Three Part Question
[In overdose with aspirin or other non steroidals] is [gastric lavage better than charcoal or nothing] at [reducing toxicity]?
Clinical Scenario
A 53 year old widow attends the emergency department having taken 20 aspirin and 20 ibuprofen one and a half hours previously. You remember that non-steroidals slow gastric emptying and wonder whether gastric lavage would be of use in toxicity reduction.
Search Strategy
Medline 1966-05/04 using the OVID interface.
[{exp gastric lavage OR gastirc lavage.mp OR exp gastric emptying OR gastric emptying.mp OR exp irrigation OR lavage.mp OR empt$.mp OR irrigat$.af OR washout.af OR wash-out.af} AND {exp poisoning OR exp overdose OR exp suicide OR exp Self-Injurious Behavior/ OR poiso$.af OR overdos$.af OR suicid$.af OR (deliberate adj5 self adj5 harm).af OR dsh.af} AND {exp aspirin OR exp anti-inflammatory agents, non-steroidal OR salic$.af OR nsaid.mp OR ketoprofen.af OR diclofenac.af OR aceclofenac.af OR acemetacin.af OR azapropazone.af OR celecoxib.af OR dexketoprofen.af OR diflunisal.af OR etodolac.af OR fenbrufen.af OR fenoprofen.af OR flurbiprofen.af OR indometacin.af OR indomethacin.af OR ketoprofen.af OR mefenamic acid.af OR meloxicam.af OR nabumetone.af OR naproxen.af OR phenylbutazone.af OR piroxicam.mp OR exp piroxicam OR rofecoxib.af OR sulindac.af OR tenoxicam.af OR tiaprofenic acid.af}] LIMIT to Human AND English language.
Search Outcome
Altogether 72 papers found 71 of which failed to answer the three part question. A further reference was found after scanning of references. The 2 papers are shown below.
Relevant Paper(s)
Author, date and country |
Patient group |
Study type (level of evidence) |
Outcomes |
Key results |
Study Weaknesses |
Danel V et al, 1988, UK | 12 healthy volunteers given 1.5g aspirin acting as own controls treated with nothing, charcoal and lavage | Prospective controlled study | Salicylate recovered in urine over 24h | Control 13.3% lavage 8.8% charcoal 7.0% | Statistical significance not assessed
Dose fairly small
Number of patients small |
Lapatto-Reiniluoto O et al, 1999, Finland | 9 healthy volunteers as own controls given 400mg ibuprofen. Treated with water (control), charcoal or charcoal followed by lavage | Prospective controlled trial | AUC plasma ibuprofen as % of control | Control 100% charcoal alone 70% (p<0.05) charcoal + lavage 51% (p<0.05) No statiscal significance between control groups | Small numbers
Therapeutic ibuprofen dose |
Comment(s)
There are no large scale trials performed in this area, however those that exist show that at best lavage is no better if not slightly worse than charcoal at reducing salicylate toxicity. Lavage although better than nothing has an element of risk involved in its practice and charcoal must therefore be treatment of choice.
Editor Comment
Search repeated on 8/11/03. No new papers found.

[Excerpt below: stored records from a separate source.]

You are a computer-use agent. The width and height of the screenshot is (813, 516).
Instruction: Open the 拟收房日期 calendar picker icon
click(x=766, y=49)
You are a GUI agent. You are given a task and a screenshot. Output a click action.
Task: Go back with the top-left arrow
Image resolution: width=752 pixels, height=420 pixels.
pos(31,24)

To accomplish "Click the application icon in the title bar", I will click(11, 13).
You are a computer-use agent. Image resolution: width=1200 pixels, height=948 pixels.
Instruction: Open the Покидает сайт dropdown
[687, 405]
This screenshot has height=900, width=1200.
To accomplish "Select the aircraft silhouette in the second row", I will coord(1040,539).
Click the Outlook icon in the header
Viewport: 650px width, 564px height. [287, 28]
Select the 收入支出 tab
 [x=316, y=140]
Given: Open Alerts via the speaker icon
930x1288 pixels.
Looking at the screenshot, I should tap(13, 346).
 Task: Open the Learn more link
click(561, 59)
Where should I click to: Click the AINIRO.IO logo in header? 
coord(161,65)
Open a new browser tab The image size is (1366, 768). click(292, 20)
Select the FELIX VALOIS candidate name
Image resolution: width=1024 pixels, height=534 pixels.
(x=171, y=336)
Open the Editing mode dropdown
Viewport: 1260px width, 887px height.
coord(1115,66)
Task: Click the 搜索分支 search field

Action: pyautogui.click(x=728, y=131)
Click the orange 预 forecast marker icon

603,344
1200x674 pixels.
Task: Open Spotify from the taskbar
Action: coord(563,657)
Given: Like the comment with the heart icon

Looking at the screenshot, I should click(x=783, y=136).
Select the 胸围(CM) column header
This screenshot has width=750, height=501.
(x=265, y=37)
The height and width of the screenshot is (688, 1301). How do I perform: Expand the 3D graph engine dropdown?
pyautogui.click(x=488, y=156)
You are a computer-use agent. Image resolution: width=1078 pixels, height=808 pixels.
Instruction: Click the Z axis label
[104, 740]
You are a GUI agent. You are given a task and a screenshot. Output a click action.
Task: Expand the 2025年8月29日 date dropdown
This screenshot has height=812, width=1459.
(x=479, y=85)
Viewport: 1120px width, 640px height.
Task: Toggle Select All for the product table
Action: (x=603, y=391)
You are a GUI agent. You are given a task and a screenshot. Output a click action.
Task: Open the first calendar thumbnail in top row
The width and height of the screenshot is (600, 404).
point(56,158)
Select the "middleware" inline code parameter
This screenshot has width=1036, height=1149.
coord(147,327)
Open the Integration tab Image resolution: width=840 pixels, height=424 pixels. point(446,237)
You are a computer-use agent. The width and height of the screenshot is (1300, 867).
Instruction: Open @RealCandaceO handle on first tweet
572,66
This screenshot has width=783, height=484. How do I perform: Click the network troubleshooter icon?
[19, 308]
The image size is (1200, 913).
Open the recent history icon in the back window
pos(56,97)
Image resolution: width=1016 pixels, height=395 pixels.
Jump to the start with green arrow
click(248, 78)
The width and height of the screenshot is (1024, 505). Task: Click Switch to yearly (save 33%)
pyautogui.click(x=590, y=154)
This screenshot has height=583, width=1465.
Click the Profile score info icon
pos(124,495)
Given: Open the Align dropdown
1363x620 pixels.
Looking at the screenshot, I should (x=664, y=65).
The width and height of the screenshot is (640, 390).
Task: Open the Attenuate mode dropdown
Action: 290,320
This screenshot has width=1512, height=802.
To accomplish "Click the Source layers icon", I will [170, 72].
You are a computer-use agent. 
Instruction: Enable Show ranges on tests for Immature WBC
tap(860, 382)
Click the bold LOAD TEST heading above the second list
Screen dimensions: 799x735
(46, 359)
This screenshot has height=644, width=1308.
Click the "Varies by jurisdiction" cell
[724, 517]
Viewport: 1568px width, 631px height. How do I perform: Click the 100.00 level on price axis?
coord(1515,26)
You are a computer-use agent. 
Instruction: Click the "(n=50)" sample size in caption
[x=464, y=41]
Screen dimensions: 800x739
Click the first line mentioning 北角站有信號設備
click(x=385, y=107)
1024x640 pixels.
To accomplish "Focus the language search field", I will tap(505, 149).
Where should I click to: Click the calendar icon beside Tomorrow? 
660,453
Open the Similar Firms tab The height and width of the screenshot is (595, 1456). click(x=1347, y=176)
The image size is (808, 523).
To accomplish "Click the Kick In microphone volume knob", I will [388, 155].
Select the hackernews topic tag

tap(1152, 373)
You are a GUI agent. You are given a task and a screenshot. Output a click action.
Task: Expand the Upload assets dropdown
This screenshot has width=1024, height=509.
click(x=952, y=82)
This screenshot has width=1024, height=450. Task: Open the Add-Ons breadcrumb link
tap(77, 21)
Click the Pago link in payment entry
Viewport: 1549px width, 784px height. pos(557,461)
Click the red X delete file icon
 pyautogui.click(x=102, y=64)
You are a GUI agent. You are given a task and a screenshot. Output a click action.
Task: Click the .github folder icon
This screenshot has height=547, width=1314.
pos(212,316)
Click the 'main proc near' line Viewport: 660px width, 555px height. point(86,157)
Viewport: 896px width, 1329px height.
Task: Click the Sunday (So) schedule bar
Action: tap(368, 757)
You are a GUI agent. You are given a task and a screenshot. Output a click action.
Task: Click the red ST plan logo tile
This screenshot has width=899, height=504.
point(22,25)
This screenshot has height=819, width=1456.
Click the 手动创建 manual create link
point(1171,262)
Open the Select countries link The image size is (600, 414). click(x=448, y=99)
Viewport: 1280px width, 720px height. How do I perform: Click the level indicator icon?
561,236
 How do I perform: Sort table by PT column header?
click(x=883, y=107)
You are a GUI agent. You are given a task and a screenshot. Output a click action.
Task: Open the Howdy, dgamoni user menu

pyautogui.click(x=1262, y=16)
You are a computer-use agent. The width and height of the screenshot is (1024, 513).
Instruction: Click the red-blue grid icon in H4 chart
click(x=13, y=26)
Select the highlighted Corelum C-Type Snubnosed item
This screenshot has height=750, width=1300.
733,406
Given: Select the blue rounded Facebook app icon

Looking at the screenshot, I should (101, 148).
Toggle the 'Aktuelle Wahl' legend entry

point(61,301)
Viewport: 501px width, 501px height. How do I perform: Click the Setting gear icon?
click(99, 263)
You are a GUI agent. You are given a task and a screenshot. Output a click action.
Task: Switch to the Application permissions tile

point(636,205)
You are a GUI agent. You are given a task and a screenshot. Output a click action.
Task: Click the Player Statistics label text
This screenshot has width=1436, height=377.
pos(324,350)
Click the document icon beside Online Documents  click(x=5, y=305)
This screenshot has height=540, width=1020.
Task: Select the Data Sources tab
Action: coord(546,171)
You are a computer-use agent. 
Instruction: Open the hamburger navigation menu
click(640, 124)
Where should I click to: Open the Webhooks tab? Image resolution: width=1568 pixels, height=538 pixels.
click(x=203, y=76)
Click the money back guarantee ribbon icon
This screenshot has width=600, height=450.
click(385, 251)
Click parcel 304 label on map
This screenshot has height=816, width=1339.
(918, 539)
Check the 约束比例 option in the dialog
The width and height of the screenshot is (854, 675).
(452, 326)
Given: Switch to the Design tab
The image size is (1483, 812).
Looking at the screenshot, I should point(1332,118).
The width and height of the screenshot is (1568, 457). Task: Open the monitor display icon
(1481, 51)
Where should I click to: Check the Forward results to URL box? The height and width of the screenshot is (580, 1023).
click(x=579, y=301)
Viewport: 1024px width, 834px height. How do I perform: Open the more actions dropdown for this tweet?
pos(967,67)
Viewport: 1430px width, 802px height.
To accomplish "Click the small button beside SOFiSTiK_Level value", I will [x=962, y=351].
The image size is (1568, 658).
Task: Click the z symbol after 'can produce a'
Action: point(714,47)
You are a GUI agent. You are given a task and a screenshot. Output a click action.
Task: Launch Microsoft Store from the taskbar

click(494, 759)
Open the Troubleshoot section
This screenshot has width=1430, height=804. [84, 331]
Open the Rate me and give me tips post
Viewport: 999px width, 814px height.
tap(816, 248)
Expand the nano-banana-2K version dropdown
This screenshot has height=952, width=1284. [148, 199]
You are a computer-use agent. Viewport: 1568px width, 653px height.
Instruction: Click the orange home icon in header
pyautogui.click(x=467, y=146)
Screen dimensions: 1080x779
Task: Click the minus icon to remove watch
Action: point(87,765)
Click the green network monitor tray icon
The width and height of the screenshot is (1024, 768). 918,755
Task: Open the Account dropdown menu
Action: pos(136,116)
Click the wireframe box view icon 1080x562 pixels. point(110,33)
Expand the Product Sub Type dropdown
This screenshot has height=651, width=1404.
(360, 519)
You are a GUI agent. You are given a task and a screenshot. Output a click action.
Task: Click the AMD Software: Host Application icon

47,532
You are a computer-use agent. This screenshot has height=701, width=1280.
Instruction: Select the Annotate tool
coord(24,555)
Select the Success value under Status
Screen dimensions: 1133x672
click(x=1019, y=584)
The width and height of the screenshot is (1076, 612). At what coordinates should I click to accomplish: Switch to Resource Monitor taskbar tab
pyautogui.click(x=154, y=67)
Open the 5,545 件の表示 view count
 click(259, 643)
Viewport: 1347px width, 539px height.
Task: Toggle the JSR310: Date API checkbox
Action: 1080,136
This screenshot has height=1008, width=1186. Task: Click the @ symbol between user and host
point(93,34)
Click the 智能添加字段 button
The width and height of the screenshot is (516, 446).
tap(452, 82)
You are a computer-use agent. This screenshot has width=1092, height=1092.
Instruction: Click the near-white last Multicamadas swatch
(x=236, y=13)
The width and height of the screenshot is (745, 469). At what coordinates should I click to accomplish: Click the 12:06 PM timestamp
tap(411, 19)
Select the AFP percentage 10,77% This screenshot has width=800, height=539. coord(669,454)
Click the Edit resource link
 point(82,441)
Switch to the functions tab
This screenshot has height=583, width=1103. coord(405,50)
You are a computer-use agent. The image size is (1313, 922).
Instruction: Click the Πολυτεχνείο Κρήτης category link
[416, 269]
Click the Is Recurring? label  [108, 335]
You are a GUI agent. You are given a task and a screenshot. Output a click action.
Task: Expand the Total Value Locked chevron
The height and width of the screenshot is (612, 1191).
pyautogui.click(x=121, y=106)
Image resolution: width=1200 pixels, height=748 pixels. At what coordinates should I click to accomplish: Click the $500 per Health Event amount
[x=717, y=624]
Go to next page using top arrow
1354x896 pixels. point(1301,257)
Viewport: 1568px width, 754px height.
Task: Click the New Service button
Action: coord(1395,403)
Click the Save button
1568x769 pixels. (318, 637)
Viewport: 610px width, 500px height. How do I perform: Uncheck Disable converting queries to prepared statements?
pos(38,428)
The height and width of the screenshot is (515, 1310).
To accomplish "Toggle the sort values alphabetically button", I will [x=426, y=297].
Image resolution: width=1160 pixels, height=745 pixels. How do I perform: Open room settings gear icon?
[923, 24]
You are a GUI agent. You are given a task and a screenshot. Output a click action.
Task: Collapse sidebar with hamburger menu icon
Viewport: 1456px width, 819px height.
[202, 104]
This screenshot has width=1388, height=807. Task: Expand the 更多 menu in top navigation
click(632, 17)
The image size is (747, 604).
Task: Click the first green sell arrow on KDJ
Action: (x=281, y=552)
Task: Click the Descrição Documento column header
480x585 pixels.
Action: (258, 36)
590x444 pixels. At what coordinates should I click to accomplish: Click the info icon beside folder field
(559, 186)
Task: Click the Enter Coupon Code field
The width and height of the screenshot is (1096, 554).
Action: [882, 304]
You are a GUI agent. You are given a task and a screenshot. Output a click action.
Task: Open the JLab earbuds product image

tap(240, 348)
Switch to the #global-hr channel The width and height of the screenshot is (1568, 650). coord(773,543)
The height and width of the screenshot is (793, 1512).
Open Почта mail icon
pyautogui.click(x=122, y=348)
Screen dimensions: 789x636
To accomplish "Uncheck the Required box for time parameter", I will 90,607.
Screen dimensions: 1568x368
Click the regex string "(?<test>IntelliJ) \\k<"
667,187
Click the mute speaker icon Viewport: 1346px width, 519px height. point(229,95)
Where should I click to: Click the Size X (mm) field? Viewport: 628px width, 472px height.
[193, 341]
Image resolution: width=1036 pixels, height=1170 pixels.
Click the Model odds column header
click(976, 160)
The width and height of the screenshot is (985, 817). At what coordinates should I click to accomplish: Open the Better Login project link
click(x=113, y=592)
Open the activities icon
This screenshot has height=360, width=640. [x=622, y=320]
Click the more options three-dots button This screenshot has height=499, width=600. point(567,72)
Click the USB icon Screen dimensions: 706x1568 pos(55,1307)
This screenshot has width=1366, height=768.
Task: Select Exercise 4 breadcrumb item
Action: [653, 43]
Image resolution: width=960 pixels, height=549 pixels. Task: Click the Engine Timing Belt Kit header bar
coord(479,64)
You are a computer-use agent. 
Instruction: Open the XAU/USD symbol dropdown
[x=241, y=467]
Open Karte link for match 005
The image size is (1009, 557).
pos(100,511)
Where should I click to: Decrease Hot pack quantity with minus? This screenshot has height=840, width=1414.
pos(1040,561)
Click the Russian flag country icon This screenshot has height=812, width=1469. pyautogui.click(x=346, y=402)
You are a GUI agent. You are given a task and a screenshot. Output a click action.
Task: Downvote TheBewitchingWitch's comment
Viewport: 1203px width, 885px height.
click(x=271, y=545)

For UK position statement on gastric lavage see http://www.spib.axl.co.uk/toxbaseindex.htm
Clinical Bottom Line
Gastic lavage is no better than charcoal alone at reducing toxicity following aspirin or NSAID overdose.
Level of Evidence
Level 3 - Small numbers of small studies or great heterogeneity or very different population.
References
- Danel V, Henry JA, Gluckman E. Activated charcoal,emesis and gastric lavage in aspirin overdose. BMJ 1988;296:1507.
- Lapatto-Reinoluoto O, Kivisto T, Neuvonen PJ. Effect of activated charcoal alone or given after gastric lavage in reducing the absorption of diazepam, ibuprofen and citalopram. Br J Clin Pharmacol 1999;48:148-53.